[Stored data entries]
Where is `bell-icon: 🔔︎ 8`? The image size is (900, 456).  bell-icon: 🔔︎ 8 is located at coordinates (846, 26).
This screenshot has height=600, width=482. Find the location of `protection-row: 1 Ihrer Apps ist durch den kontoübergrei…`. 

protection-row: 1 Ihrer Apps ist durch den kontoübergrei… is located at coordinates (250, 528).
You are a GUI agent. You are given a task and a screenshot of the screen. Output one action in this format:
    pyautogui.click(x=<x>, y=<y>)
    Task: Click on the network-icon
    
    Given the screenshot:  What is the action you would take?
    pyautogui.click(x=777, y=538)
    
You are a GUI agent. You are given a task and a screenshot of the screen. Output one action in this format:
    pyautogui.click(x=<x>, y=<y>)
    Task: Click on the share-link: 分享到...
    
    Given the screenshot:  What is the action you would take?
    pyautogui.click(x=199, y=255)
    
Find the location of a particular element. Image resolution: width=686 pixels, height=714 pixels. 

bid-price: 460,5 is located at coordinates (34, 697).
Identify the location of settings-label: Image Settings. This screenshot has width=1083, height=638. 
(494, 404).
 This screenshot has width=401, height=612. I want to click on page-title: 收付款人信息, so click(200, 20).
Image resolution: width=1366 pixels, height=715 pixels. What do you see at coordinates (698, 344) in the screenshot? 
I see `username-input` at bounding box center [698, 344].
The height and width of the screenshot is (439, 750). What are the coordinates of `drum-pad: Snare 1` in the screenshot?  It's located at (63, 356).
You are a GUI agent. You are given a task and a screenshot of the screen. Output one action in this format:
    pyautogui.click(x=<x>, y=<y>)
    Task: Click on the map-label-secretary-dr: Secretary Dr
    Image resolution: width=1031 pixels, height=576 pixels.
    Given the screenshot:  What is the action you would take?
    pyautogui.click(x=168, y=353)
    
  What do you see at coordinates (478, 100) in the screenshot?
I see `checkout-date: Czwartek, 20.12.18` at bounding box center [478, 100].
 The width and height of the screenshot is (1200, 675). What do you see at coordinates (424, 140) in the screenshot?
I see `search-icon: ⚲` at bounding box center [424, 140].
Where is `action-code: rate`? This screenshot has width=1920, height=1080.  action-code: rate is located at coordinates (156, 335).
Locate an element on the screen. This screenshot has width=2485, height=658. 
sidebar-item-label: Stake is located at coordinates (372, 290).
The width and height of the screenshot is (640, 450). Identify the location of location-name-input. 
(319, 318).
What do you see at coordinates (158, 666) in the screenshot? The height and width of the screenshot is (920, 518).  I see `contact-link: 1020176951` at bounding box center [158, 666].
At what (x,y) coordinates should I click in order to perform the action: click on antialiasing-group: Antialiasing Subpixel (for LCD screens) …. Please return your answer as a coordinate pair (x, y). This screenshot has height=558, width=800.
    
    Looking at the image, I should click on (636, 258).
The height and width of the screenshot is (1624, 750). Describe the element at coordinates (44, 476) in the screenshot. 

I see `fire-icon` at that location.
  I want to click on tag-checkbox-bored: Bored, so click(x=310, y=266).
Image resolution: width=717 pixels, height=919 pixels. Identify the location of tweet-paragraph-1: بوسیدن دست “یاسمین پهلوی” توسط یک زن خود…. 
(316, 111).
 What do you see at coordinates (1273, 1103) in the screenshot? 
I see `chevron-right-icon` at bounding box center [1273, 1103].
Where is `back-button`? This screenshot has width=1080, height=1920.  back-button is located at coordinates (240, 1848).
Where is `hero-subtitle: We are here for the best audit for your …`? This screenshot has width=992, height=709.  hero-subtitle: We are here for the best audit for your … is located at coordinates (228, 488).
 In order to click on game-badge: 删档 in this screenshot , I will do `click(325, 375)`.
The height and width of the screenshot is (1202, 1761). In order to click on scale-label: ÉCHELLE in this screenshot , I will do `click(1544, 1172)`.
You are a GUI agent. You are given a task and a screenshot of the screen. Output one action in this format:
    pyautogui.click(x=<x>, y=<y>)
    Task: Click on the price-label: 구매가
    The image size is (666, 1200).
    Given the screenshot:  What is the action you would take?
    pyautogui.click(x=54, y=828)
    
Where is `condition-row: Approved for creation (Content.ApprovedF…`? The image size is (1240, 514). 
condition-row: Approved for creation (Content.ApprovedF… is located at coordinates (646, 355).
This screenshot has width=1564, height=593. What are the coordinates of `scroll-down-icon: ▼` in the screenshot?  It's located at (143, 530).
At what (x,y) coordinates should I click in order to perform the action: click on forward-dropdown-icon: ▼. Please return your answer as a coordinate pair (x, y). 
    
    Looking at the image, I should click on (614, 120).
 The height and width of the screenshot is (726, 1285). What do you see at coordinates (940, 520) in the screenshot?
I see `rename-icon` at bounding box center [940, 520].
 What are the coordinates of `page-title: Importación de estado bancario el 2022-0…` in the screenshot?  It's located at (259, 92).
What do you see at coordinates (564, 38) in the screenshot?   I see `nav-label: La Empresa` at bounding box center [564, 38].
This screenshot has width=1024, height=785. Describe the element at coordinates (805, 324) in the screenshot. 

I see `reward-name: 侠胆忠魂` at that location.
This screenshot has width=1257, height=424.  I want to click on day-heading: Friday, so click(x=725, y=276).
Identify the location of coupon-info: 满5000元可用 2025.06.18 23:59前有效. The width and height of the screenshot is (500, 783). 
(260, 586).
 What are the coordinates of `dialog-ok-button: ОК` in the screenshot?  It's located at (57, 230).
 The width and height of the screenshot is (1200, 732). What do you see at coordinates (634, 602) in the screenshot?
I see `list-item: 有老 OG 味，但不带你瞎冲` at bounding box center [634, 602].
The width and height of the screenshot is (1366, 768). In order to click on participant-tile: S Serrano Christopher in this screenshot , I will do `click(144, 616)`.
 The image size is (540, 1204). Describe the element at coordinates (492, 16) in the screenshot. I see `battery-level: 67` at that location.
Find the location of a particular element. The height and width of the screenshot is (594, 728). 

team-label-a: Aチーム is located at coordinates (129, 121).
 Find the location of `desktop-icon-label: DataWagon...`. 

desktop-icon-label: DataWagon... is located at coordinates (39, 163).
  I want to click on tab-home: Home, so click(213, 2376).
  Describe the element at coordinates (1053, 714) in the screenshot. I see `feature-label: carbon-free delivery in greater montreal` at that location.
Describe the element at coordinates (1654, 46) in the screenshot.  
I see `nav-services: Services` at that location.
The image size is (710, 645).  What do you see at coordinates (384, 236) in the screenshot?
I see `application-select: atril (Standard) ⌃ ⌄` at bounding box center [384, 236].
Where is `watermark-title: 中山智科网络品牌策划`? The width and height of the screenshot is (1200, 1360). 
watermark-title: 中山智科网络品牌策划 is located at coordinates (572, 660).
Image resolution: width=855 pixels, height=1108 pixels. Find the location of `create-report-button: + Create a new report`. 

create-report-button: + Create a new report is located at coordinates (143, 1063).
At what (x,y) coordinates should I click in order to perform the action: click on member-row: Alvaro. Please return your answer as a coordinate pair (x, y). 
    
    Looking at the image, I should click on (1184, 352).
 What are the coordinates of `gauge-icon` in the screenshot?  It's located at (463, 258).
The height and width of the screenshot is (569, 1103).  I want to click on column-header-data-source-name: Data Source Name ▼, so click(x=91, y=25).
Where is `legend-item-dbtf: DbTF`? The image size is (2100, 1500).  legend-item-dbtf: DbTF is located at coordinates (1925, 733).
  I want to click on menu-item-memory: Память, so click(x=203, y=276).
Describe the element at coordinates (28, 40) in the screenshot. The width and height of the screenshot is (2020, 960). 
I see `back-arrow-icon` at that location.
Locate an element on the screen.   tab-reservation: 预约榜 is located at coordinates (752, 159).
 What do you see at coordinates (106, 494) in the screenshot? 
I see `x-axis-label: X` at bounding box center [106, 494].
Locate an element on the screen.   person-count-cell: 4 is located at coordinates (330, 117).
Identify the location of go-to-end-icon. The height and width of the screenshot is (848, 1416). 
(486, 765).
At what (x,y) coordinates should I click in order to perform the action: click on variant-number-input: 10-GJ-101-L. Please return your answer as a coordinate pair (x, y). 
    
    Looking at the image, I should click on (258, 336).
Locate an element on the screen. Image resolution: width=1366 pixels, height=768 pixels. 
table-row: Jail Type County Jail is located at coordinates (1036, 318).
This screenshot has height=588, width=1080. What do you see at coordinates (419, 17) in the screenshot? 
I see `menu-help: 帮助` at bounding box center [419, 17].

Problem requirements: Extract every line of the data above that contains the string "input".

Task solution:
I see `username-input` at bounding box center [698, 344].
The width and height of the screenshot is (640, 450). Identify the location of location-name-input. 
At what (x,y) coordinates should I click in order to perform the action: click on variant-number-input: 10-GJ-101-L. Please return your answer as a coordinate pair (x, y). 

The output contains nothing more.